作中における怪物や怪現象すべてを指す言葉。基本的にはその出現理由や正体などは明かされない。

場所は伏す

怪異が発生した場所がどこか伏せる際に使われる言葉。本来場所が分からないときは記述そのものをしないため、あえてこの言葉を使うということはフィクションではなく実際にあった話なのではないかと推測されているが、真偽は不明。

『不安の種』の名言・名セリフ/名シーン・名場面

龍太「ぼくのうちはぼくとおとおととおかあさんとたまにおとさんとそれからおちょなんさんがいます」

「オチョナンさん」に登場する人物、龍太が書いた日記。作中では彼の日記でオチョナンさんの様子が描かれており、その日記の始まりに「ぼくのうちはぼくとおとおととおかあさんとたまにおとさんとそれからおちょなんさんがいます」と書かれ、これが龍太とオチョナンさんをめぐる物語の始まりとなった。
本来であれば他人が侵入することのできない家族の場に、子供にしか見えない異質な何かが存在している恐怖が感じられる。
不安の種最大の魅力である、日常の中に潜む恐怖をこれ以上ない形で体現した台詞と言える。

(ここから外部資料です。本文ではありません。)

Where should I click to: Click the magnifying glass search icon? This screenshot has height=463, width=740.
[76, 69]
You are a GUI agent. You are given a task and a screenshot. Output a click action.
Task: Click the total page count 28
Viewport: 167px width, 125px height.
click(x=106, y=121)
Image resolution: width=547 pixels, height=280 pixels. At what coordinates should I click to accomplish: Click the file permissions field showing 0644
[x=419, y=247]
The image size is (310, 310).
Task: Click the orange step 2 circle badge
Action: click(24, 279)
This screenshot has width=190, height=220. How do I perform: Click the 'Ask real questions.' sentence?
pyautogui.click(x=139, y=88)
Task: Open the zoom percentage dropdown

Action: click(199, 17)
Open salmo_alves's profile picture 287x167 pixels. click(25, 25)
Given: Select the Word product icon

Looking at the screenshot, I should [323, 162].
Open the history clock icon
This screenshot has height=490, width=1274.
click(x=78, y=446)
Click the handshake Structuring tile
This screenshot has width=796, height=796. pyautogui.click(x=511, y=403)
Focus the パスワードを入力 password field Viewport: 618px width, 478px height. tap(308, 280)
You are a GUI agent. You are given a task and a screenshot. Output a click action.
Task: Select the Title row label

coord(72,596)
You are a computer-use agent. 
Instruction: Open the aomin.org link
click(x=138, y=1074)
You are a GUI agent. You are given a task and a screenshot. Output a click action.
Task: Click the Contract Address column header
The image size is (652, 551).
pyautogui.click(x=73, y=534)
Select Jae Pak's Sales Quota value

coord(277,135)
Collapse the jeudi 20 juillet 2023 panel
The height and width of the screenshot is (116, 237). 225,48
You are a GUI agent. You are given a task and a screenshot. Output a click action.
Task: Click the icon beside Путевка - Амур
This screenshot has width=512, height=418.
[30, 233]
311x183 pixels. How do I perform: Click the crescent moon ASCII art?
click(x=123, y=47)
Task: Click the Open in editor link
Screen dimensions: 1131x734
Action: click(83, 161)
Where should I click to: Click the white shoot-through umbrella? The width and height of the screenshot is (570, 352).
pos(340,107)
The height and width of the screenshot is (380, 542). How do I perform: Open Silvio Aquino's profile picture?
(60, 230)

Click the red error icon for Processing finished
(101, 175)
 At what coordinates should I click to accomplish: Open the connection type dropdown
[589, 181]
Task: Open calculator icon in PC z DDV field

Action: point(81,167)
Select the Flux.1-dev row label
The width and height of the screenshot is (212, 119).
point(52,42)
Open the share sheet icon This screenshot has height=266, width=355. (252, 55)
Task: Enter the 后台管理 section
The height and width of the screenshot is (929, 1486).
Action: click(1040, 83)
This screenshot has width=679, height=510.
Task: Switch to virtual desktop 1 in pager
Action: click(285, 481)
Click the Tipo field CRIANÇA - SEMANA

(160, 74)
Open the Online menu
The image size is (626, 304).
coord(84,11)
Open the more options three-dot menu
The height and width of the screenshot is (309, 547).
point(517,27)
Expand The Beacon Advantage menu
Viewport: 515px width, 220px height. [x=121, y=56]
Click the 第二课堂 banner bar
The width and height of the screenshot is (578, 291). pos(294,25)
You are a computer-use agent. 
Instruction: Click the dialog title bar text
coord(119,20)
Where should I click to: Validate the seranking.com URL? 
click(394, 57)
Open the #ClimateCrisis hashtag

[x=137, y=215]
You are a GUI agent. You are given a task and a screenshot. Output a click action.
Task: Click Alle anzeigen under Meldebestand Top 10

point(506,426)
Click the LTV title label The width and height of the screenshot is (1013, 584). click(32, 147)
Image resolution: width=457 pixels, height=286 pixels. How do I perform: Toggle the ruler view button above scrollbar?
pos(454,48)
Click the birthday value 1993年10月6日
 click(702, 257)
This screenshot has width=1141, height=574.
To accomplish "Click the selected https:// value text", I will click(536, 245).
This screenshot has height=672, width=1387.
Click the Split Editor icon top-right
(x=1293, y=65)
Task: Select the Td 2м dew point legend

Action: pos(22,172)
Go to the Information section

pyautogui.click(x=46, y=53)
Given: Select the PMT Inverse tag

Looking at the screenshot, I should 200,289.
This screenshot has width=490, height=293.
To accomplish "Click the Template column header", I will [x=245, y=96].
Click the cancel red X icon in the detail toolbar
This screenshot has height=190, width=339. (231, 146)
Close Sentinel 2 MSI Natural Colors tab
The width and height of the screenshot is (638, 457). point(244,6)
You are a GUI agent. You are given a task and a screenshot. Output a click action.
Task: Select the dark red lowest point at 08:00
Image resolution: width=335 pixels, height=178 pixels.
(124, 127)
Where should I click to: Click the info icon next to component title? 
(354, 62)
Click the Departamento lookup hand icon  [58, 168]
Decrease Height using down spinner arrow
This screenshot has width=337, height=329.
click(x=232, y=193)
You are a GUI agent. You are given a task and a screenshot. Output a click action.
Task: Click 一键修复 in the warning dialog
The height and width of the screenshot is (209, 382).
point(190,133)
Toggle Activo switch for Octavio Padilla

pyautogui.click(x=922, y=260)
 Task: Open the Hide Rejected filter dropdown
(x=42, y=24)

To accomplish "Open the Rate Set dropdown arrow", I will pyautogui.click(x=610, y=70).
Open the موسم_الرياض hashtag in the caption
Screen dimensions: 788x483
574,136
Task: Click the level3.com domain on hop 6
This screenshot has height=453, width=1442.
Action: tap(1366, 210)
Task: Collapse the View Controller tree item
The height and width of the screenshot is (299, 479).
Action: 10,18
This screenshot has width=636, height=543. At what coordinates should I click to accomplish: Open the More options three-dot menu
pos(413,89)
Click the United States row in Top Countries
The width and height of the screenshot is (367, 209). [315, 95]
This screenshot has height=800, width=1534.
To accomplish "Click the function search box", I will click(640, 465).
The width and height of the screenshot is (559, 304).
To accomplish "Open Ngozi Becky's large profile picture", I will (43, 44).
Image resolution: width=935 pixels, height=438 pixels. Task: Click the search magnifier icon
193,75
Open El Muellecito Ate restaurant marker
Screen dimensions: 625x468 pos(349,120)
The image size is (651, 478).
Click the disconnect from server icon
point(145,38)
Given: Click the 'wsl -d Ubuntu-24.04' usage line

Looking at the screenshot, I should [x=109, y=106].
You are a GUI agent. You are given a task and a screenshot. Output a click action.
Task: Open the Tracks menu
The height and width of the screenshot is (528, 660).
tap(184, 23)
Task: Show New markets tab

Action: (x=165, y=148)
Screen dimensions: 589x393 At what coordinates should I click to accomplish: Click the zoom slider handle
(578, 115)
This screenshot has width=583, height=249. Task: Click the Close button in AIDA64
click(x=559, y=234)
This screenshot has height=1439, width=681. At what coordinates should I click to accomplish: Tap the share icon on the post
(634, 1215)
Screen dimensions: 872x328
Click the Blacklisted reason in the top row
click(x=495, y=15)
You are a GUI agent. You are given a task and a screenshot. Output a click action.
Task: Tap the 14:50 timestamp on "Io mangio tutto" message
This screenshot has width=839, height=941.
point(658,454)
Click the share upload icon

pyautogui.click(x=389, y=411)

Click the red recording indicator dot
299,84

作者「想像への入り口は優しくも厳しくも開かれている」

『不安の種+』の三巻冒頭にて発せられた名言。
『不安の種』では日常に潜む怪異をテーマにしているだけあって、本来であれば関わることのない怪異と不幸にも遭遇してしまう場合がほとんどである。人間が自ら危険な場所に行くのではなく、怪異の方が無理矢理その姿を現し、人間に悪意を向けるという図は、まさしく人間の前に常に想像の扉が開かれている状況と酷似していると言える。
このように、不安を生じさせるきっかけとなる「想像への入り口は優しくも厳しくも開かれている」を作品の冒頭に置くことで、我々がその後知っていく怪異に対する想像を、より強くさせることに成功している。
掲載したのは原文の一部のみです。